- _Work item_: Rewrite the article on the Miami-Dade lap dance ban, starting with "At least five" and going on through "had been approved.", and switch "hand-sanitizing stations" to "temperature screening stations".
BEGIN Page excerpt
Miami Mayor 'Unaware' Lap Dances Allowed Amid Pandemic, Vows to Prohibit

Miami-Dade County Mayor Carlos Gimenez has vowed to ban lap dances after learning they were still occurring at strip clubs.

Gimenez "was unaware that lap dances were authorized at some adult entertainment venues," Deputy Mayor Jennifer Moon told The Miami Herald on Tuesday night. "They will be prohibited henceforth."

At least five strip clubs in the county were approved to reopen earlier in June after submitting safety plans that included the installation of hand-sanitizing stations and requiring mask wearing by staff. Entertainment venues in the county were allowed to submit safety plans and reopen once they had been approved.

In the mayor's June 4 reopening order, there was a requirement of 10 feet between performers and patrons, but Moon said lap dances were still legal under the 10-feet rule because "lap dances are not considered a performance."

Strip club employees performing lap dances were required to follow the same mask-and-glove rules as massage therapists, under the county's approved operating plans. However, close contact by dancers will no longer be approved.

"Lap dances were initially considered personal services and were considered to fall under the guidelines for personal grooming, massage establishments, etc., but upon further review that has now changed," Patty Abril, assistant director of communications for the mayor's office, told Newsweek.

"I will be contacting the places that have included them in their plans to let them know they are prohibited," she said.

Carlos Gimenez
Miami-Dade County Mayor Carlos Gimenez in Doral, Florida, on June 18. He recently said he will prohibit lap dances at strip clubs as coronavirus cases surge in the county. Jason Koerner/Stringer

The reopening of these businesses in Miami-Dade reflects Gimenez's eagerness to jump-start the economy. However, as Florida increasingly becomes a national hot spot for the coronavirus outbreak, officials have been forced to reconsider reopening plans in order to curb the recent surges in cases.
END Page excerpt
BEGIN Given information
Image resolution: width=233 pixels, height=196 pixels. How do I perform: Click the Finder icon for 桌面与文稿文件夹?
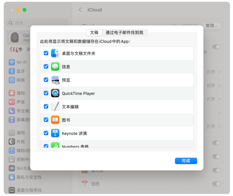tap(55, 53)
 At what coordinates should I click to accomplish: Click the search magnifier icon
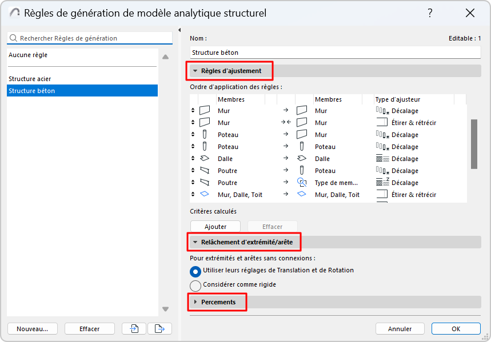pos(13,38)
END Given information
- _Result of this exercise_:
At least five strip clubs in the county were approved to reopen earlier in June after submitting safety plans that included the installation of temperature screening stations and requiring mask wearing by staff. Entertainment venues in the county were allowed to submit safety plans and reopen once they had been approved.